Начало катастрофических настроений в Европе справедливо относят к 1930 году. В 1931 году, глядя на холмы на французском берегу Рейна, покрытые как будто виноградниками, а на самом деле крестами, я думал об Ульрихе. Пожалуй, мною двигало в первую очередь общее смещение литературы и живописи к темным тонам и смутному предчувствию катастрофы. Случилось так, что память о погибших в Первую мировую войну каким-то образом стерлась: ускорение событий в тридцатые годы не оставило времени и внимания для их страданий, в которых даже неизвестно кого винить.
Улятовский, Янек
Я не познакомился бы с ним ближе, если бы не его брак с Нелей Мицинской, заключенный в 1955 году. Он родился в 1907 году в Познани, а умер в 1997 году в Ментоне. До войны изучал философию и социологию, занимался историей искусства, а также был одним из основателей познанского журнала «Жиче литерацке». Попал на дипломатическую службу, и начало войны застало его на посту пресс-атташе посольства в Будапеште. Он пошел служить в Бригаду Копанского на Ближнем Востоке, был под Тобруком, затем участвовал в итальянской кампании, хотя, кажется, у его начальства из Отдела печати были с ним большие проблемы из-за его упрямства. В редакции «Ожела бялого»[460] он прославился статьями, яростно критиковавшими английскую политику, за что был в дисциплинарном порядке переведен. Но все-таки получил звездочку, то есть звание подпоручика. Дружил с Адольфом Бохенским, который сказал ему (не ручаюсь за дословность): «С этой войны неприлично возвращаться живым», — незадолго до своего самоубийства, когда он подорвался на мине под Анконой.
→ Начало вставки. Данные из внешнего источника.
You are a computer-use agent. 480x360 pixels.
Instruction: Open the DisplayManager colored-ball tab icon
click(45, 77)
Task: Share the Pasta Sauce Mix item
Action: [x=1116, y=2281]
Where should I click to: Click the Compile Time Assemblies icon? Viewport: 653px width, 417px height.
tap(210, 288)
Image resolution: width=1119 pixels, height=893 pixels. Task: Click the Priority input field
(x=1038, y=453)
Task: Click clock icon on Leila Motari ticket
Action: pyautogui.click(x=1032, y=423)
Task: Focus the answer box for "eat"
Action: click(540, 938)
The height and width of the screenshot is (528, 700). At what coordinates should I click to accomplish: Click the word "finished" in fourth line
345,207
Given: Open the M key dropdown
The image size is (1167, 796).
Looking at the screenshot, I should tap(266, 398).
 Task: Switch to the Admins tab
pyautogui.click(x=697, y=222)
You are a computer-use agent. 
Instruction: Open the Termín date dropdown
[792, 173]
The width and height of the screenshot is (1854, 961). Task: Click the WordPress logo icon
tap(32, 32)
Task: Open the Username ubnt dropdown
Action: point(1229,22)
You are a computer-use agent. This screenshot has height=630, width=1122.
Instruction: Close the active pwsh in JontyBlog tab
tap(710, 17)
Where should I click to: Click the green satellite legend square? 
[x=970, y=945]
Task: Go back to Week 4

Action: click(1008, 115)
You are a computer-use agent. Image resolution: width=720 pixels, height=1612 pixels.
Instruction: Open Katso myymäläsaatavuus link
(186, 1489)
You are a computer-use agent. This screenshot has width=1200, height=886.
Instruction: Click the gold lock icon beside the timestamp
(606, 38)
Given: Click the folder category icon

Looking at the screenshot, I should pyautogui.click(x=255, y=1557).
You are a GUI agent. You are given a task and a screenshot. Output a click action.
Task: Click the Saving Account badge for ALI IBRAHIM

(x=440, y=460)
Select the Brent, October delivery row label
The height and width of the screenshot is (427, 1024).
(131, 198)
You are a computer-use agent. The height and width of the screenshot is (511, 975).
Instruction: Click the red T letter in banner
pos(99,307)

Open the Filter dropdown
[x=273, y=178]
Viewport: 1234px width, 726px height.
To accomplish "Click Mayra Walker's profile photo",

Когда польскую армию перевезли в Англию, Янек отказался поступить в Polish Resettlement Corps[461], поскольку это означало бы службу в британской армии, а он говорил англичанам: «Вы не имеете права». Из-за этого его въезд в Англию стал нелегальным, и его приговорили к тюремному заключению. Сидел он долго. Наконец неравнодушные к его судьбе люди вытащили его из тюрьмы и помогли перебраться во Францию, где его документы долгое время не давали ему права на работу. Он был великолепным знатоком современного искусства, писал рецензии на выставки в «Культуру» и «Прёв». Выжить ему помогало беглое знание немецкого — после того как они с Нелей переехали в Бордо, он до самой пенсии был учителем этого языка в лицее. Однако его истинной страстью были не искусство и литература, а политика и суждения о ней — слишком правдолюбивые, чтобы они могли кому-нибудь понравиться.